[zfs-discuss] zfs io stats

Richard Elling richard.elling at richardelling.com
Mon Dec 3 00:53:11 EST 2018

> On Dec 2, 2018, at 3:30 PM, Chris Siebenmann <cks at cs.toronto.edu> wrote:
> I wrote:
>> Is there any way to pull out the average wait and run times for pool
>> IOs? It feels like there probably is, but I can't think clearly enough
>> to spot how to compute it.
> Having thought about this more, I believe that there is.
> Here is the derivation, so people can tell me if I got something wrong
> or overlooked something.
> In general, if we have a utilization time, the average
> queue size, and the number of requests, the average request time is[*]:
> 	util / (nrequests / aveq)
> or, simplified:
> 	(util * aveq) / nrequests
> For ZFS pool kstats, nrequests is (reads+writes). 'util' is rtime or
> wtime, depending on run or wait.  The average queue size is 'rlentime /
> rtime' (and similarly for wait), which means that this simplifies down
> to:
> 	(rlentime) / (reads+writes)
> 	(wlentime) / (reads+writes)
> or the total sum, which is really the interesting number:
> 	(rlentime + wlentime) / (reads+writes)

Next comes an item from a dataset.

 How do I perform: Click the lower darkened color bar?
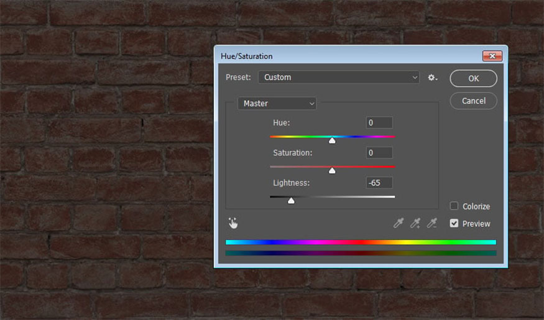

In general, yes. But the overall is actually not as useful as for identifying
bottlenecks as the detail. There is some open research work needed to 
understand how the ZIO scheduler is tuned or tunable. Also, for disks
there are multiple queues in the data path and congestion is not easily 

> This appears to generate plausible numbers when I graph it in Prometheus
> while putting test loads on a scratch pool.


> 	- cks
> [*: If the disk is in use for a second and over that second we had
>    10 requests that were issued back to back for a queue depth of 1,
>    clearly each request took 1/10th of a second to complete (on average,
>    etc). If we had 20 requests with a queue depth of one, each request
>    must have taken 1/20th of a second. If we had 20 requests with a queue
>    depth of 2, they each must have taken 1/10th of a second to complete.
>    Or at least this sounds convincing to me.
> ]

Except modern disks are not m/m/1 queues, so you can forget all of that 
thinking. For example, an SSD that can do a rate of 750,000 IOPS can also
have a minimum response time of 100usec.